In a task such as this, the overlay procedure can be simplified because the individual polygons within each layer are not important, and can be dissolved into a single boolean region (consisting of one or more disjoint polygons but no adjacent polygons) representing the region that meets the criterion. With these inputs, each of the operators of Boolean logic corresponds exactly to one of the polygon overlay operators: intersect = AND, union = OR, subtract = AND NOT, exclusive or = XOR. Thus, the above habitat region would be generated by computing the intersection of A and B, and subtracting C from the result.

Thus, this particular use of polygon overlay can be treated as an algebra that is homomorphic to Boolean logic. This enables the use of GIS to solve many spatial tasks that can be reduced to simple logic.

== Lines and points ==
Vector overlay is most commonly performed using two polygon layers as input and creating a third polygon layer. However, it is possible to perform the same algorithm (parts of it at least) on points and lines. The following operations are typically supported in GIS software:
- Intersect: The output will be of the same dimension as the lower of the inputs: Points * {Points, Lines, Polygons} = Points, Lines * {Lines, Polygons} = Lines. This is often used as a form of spatial join, as it merges the attribute tables of the two layers analogous to a table join. An example of this would be allocating students to school districts. Because it is rare for a point to exactly fall on a line or another point, the fuzzy tolerance is often used here. QGIS has separate operations for computing a line intersection as lines (to find coincident lines) and as points.
- Subtract: The output will be of the same dimension as the primary input, with the subtraction layer being of the same or lesser dimension: Points - {Points, Lines, Polygons} = Points, Lines - {Lines, Polygons} = Lines
- Clip: While the primary input can be points or lines, the clipping layer is usually required to be polygons, producing the same geometry as the primary input, but only including those features (or parts of lines) that are within the clipping polygons. This operation might also be considered a form of spatial query, as it retains the features of one layer based on its topological relationship to another.
- Union: Normally, both input layers are expected to be of the same dimensionality, producing an output layer including both sets of features. ArcGIS and GRASS do not allow this option with points or lines.

== Implementations ==
Vector Overlay is included in some form in virtually every GIS software package that supports vector analysis, although the interface and underlying algorithms vary significantly.

> _List of tasks_
1. In the vector overlay passage, rewrite the part that opens with the words "- Subtract: The" and closes with "points or lines.", putting "mask polygons" in place of "clipping polygons".
2. According to the vector overlay passage, which GIS software packages do not allow the union option with points or lines?

> _Provided information_
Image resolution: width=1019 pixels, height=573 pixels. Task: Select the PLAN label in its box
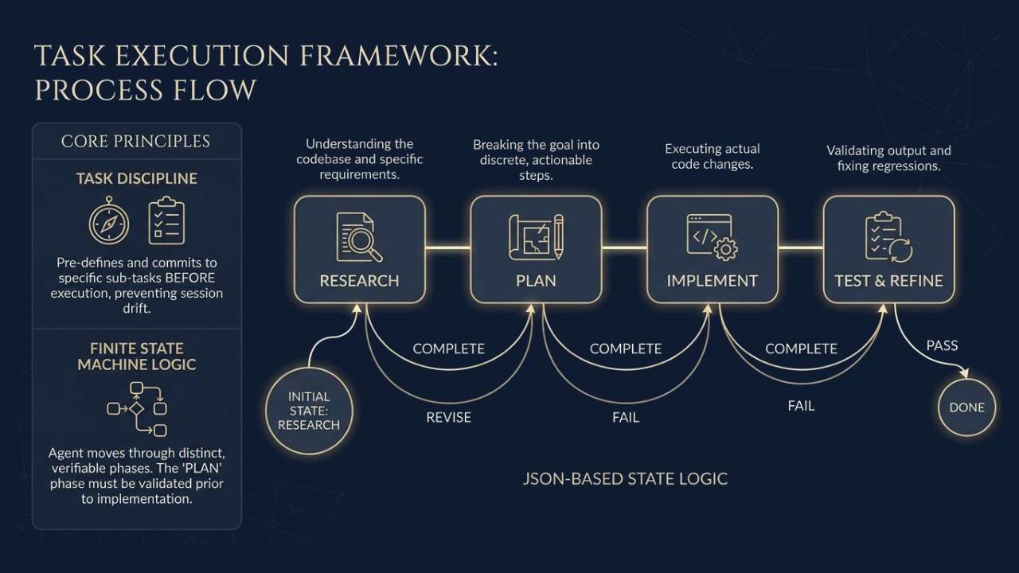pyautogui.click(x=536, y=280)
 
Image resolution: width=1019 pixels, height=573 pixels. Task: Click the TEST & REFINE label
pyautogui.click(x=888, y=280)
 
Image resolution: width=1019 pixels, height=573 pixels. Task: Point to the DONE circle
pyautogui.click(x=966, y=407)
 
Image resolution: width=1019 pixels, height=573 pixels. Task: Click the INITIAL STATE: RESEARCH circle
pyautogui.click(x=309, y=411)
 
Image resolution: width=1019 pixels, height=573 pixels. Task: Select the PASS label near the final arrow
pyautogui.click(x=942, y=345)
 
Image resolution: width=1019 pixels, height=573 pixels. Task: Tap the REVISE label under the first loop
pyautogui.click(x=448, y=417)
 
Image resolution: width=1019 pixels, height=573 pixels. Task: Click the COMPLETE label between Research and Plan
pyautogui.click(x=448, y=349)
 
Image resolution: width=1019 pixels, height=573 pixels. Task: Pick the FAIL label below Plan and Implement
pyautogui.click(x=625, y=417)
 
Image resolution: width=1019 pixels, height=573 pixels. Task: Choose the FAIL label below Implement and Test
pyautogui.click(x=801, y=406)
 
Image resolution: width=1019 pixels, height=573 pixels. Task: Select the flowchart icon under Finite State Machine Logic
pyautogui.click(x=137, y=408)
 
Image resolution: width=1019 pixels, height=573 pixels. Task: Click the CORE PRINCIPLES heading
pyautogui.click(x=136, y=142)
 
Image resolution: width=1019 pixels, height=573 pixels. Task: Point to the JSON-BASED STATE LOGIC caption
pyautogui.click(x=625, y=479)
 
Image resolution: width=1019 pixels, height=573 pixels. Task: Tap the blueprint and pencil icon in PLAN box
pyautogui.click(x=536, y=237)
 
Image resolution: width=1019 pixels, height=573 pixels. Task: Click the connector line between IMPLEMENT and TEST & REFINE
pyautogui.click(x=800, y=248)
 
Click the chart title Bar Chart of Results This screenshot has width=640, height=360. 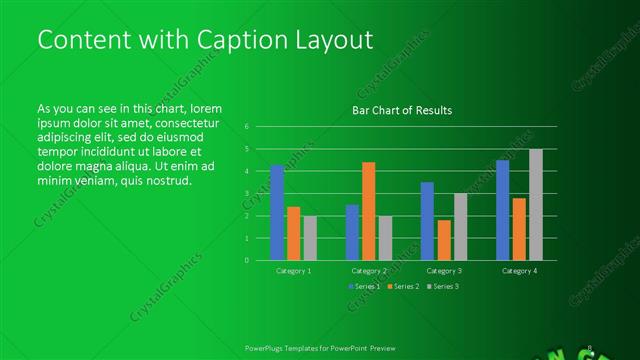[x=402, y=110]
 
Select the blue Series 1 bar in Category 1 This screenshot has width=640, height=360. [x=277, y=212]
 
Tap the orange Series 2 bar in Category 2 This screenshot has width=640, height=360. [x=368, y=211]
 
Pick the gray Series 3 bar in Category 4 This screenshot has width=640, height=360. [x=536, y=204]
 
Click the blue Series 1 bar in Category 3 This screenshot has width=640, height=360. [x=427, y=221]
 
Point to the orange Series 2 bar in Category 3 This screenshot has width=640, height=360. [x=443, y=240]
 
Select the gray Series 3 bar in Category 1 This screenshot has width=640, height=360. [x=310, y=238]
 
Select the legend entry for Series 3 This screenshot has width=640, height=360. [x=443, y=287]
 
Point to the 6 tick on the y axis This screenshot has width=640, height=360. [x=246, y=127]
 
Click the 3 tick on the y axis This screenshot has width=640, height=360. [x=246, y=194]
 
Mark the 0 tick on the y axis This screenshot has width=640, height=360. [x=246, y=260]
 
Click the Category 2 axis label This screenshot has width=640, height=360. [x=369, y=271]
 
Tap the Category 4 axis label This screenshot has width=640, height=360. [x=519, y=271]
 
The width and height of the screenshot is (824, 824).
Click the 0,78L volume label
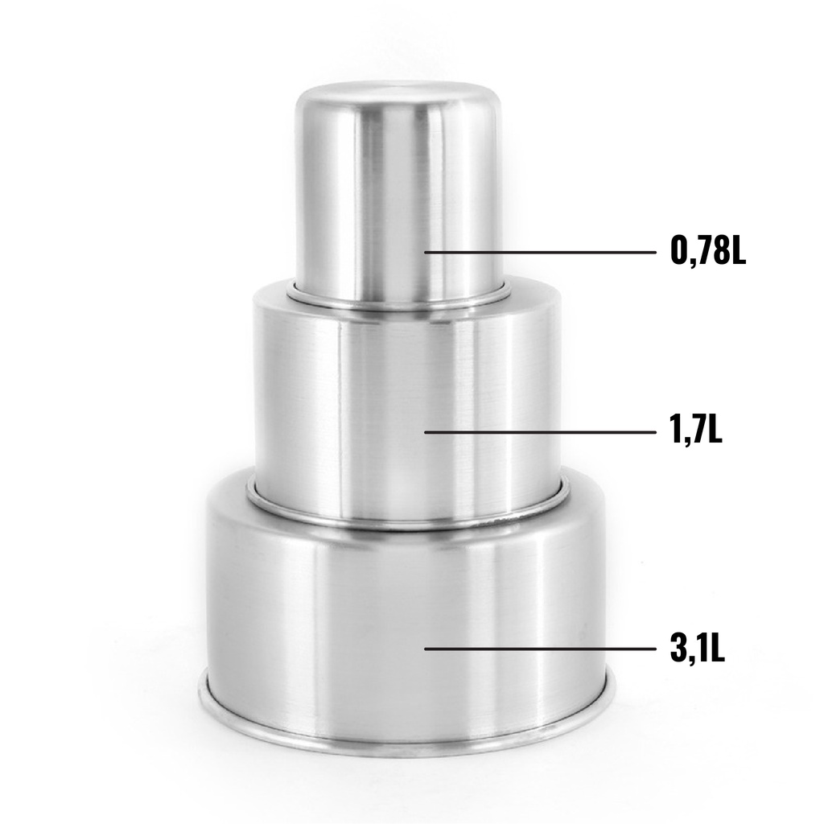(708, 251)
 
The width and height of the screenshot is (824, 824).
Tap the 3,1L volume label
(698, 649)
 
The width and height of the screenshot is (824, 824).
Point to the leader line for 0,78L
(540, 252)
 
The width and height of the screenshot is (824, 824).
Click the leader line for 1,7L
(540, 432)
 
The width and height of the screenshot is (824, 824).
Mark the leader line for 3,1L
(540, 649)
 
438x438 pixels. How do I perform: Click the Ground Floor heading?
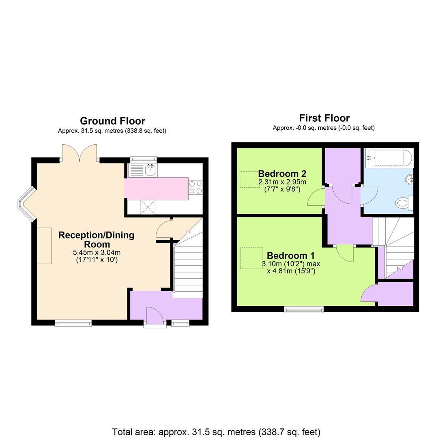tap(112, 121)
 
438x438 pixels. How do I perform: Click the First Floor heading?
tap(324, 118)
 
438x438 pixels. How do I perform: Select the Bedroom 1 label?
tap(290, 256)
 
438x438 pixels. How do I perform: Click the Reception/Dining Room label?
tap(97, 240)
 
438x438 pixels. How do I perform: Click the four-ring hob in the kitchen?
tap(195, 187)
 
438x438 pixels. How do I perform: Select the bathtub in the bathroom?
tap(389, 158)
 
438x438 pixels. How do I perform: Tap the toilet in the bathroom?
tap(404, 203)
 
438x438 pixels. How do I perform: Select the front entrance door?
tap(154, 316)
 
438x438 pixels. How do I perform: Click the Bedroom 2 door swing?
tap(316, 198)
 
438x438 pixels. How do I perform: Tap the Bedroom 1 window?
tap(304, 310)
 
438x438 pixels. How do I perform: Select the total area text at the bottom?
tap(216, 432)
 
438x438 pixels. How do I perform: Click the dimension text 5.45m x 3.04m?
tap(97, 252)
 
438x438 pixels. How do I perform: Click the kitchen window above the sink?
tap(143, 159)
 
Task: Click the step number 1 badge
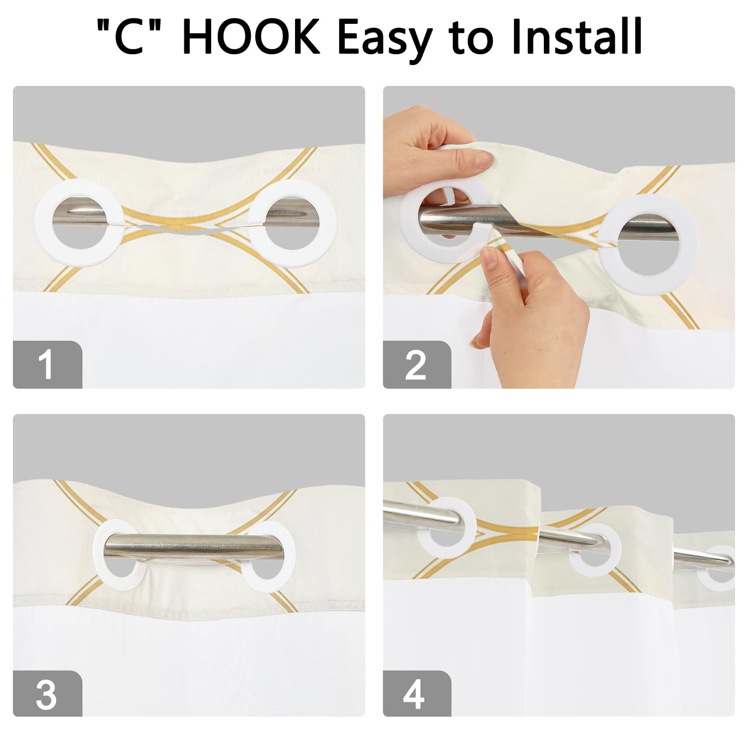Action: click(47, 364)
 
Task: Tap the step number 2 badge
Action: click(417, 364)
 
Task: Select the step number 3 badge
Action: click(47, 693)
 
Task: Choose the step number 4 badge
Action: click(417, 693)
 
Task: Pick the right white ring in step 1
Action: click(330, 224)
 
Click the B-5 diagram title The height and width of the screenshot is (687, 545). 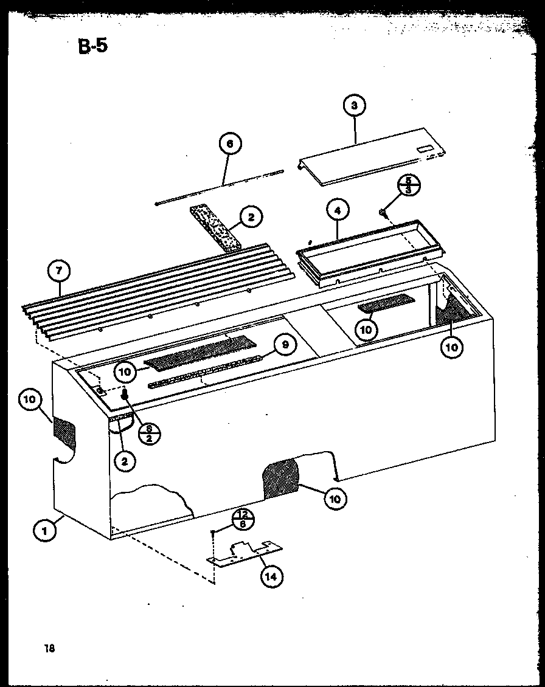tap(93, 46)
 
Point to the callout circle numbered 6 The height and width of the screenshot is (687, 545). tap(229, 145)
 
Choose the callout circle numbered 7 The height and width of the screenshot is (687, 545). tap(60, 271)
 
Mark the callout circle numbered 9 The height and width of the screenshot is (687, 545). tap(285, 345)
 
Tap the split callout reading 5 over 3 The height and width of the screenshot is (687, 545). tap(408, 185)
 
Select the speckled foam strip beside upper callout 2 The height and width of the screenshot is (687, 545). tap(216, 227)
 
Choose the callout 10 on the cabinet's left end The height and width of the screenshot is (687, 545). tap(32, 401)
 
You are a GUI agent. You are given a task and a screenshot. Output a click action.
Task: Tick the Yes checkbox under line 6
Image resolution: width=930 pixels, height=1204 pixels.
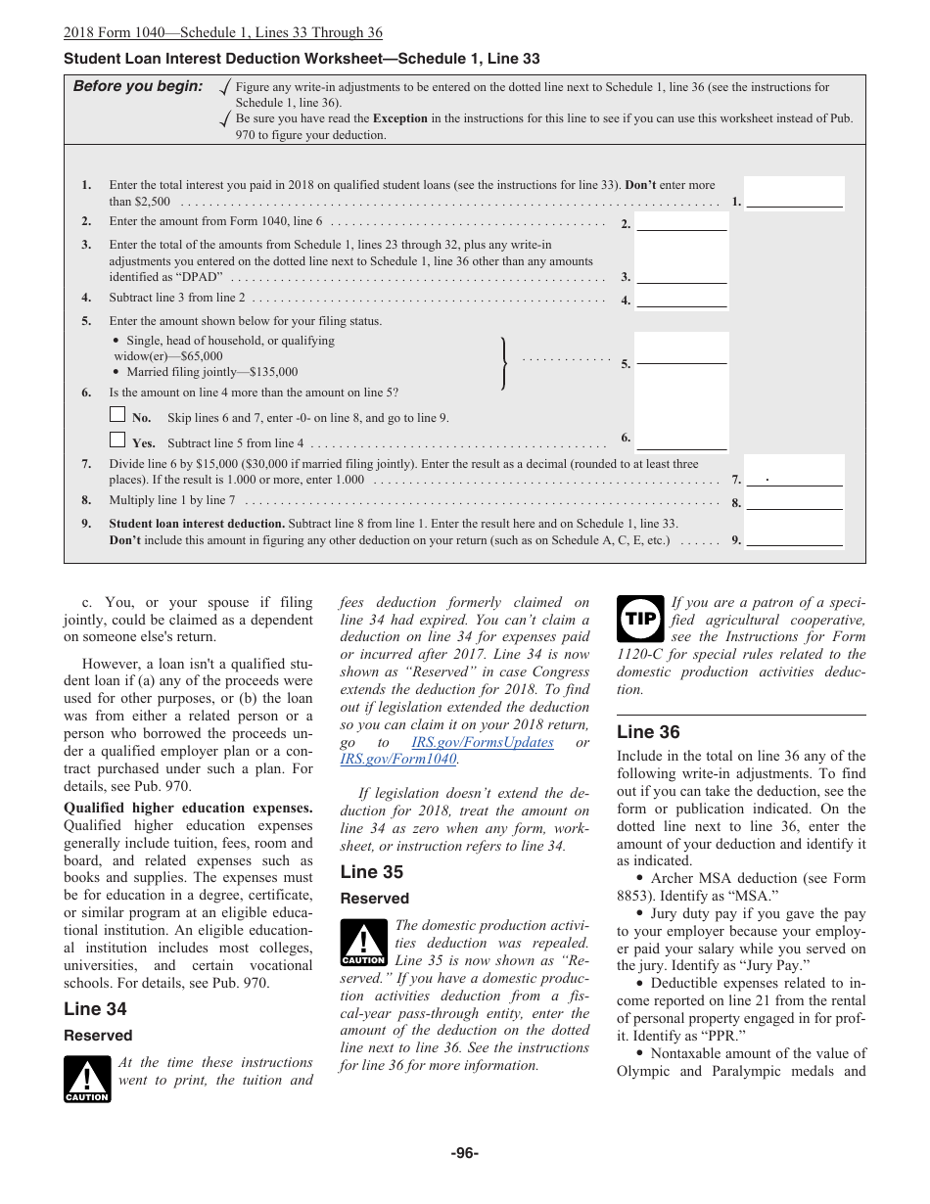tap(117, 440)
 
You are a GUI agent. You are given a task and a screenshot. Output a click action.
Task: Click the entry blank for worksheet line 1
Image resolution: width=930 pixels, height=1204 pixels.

> _List of answers_
1.
- Subtract: The output will be of the same dimension as the primary input, with the subtraction layer being of the same or lesser dimension: Points - {Points, Lines, Polygons} = Points, Lines - {Lines, Polygons} = Lines
- Clip: While the primary input can be points or lines, the clipping layer is usually required to be polygons, producing the same geometry as the primary input, but only including those features (or parts of lines) that are within the mask polygons. This operation might also be considered a form of spatial query, as it retains the features of one layer based on its topological relationship to another.
- Union: Normally, both input layers are expected to be of the same dimensionality, producing an output layer including both sets of features. ArcGIS and GRASS do not allow this option with points or lines.

2. ArcGIS and GRASS.